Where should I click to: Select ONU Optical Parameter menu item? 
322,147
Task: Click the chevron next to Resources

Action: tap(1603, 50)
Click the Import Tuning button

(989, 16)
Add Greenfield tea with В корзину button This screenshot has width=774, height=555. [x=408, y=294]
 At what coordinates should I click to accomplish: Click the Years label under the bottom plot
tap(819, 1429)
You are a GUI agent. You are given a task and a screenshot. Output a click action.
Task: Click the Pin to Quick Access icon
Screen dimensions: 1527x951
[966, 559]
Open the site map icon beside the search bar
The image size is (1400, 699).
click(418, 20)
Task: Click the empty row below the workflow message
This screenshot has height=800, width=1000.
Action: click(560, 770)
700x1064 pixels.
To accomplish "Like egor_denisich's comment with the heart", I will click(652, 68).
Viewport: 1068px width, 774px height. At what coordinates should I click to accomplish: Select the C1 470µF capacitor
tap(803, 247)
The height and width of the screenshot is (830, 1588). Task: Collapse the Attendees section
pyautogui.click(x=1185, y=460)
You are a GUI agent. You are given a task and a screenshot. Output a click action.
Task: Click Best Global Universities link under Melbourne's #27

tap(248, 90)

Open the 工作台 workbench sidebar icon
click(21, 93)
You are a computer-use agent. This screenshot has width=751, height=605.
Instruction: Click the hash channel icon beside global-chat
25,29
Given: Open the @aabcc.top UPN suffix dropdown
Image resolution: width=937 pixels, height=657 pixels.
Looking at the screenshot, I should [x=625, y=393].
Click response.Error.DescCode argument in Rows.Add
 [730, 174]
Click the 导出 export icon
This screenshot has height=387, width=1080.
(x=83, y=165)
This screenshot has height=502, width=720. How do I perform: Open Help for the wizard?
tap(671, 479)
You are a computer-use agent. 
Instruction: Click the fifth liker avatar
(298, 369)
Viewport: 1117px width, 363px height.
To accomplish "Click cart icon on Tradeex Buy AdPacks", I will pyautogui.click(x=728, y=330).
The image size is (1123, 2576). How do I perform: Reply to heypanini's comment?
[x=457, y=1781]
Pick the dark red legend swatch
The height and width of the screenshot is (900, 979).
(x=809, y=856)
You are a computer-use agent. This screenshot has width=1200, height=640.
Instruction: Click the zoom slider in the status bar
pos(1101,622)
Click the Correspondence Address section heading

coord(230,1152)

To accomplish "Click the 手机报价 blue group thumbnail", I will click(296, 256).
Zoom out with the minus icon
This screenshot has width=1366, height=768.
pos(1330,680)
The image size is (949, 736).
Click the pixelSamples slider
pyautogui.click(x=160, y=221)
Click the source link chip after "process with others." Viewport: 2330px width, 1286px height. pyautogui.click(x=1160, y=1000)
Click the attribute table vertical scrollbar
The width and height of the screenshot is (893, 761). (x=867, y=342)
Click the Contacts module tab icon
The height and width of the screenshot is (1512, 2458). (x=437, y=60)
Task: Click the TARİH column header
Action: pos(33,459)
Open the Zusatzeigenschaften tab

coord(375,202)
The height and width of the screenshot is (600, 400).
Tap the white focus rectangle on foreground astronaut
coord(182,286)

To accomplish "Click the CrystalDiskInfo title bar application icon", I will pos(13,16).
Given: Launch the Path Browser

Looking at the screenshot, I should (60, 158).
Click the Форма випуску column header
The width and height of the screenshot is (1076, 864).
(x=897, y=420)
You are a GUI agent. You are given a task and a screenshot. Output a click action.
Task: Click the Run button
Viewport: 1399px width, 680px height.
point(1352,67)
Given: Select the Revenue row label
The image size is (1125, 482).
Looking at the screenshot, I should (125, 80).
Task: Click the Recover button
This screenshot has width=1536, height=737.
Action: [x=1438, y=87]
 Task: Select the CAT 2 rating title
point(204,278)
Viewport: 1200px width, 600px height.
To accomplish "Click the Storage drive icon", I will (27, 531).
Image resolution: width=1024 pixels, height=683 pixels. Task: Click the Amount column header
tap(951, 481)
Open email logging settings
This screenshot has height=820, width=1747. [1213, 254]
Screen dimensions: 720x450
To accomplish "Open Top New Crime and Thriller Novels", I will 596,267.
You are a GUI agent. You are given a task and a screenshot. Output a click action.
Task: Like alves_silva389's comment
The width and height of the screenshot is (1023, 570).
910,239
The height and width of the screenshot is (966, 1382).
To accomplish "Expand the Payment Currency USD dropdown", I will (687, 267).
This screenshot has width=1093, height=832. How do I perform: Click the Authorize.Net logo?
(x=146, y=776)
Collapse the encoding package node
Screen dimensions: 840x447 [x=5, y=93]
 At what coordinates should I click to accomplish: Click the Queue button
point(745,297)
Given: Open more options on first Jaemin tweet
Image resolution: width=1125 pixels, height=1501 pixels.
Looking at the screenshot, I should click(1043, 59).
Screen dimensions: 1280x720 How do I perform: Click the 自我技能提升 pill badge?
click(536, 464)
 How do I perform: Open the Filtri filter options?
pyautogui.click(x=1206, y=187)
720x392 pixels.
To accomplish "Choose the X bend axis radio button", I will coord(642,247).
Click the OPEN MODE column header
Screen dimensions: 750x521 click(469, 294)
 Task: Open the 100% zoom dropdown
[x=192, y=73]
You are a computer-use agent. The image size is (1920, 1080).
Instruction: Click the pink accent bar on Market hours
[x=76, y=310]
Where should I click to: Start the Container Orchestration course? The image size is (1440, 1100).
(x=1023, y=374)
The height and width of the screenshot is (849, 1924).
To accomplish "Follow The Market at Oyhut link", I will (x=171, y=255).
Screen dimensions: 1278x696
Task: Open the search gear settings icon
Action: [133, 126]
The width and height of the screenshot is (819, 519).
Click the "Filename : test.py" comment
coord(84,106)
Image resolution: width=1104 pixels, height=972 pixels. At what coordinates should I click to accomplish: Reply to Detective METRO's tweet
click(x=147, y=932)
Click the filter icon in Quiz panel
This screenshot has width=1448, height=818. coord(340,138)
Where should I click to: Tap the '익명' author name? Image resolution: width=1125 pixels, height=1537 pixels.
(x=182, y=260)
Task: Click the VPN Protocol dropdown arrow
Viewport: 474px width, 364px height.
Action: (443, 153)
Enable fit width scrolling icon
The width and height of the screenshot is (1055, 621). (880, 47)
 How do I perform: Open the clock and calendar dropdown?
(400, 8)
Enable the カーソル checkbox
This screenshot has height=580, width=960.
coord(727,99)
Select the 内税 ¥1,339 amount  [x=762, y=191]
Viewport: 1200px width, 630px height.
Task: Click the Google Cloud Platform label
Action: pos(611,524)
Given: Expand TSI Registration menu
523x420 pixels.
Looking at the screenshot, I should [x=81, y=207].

## TASK DETAILS
In how many lines of the records does the word "Expand" appear? Reply with the number only.

## EXERCISE ANSWER
2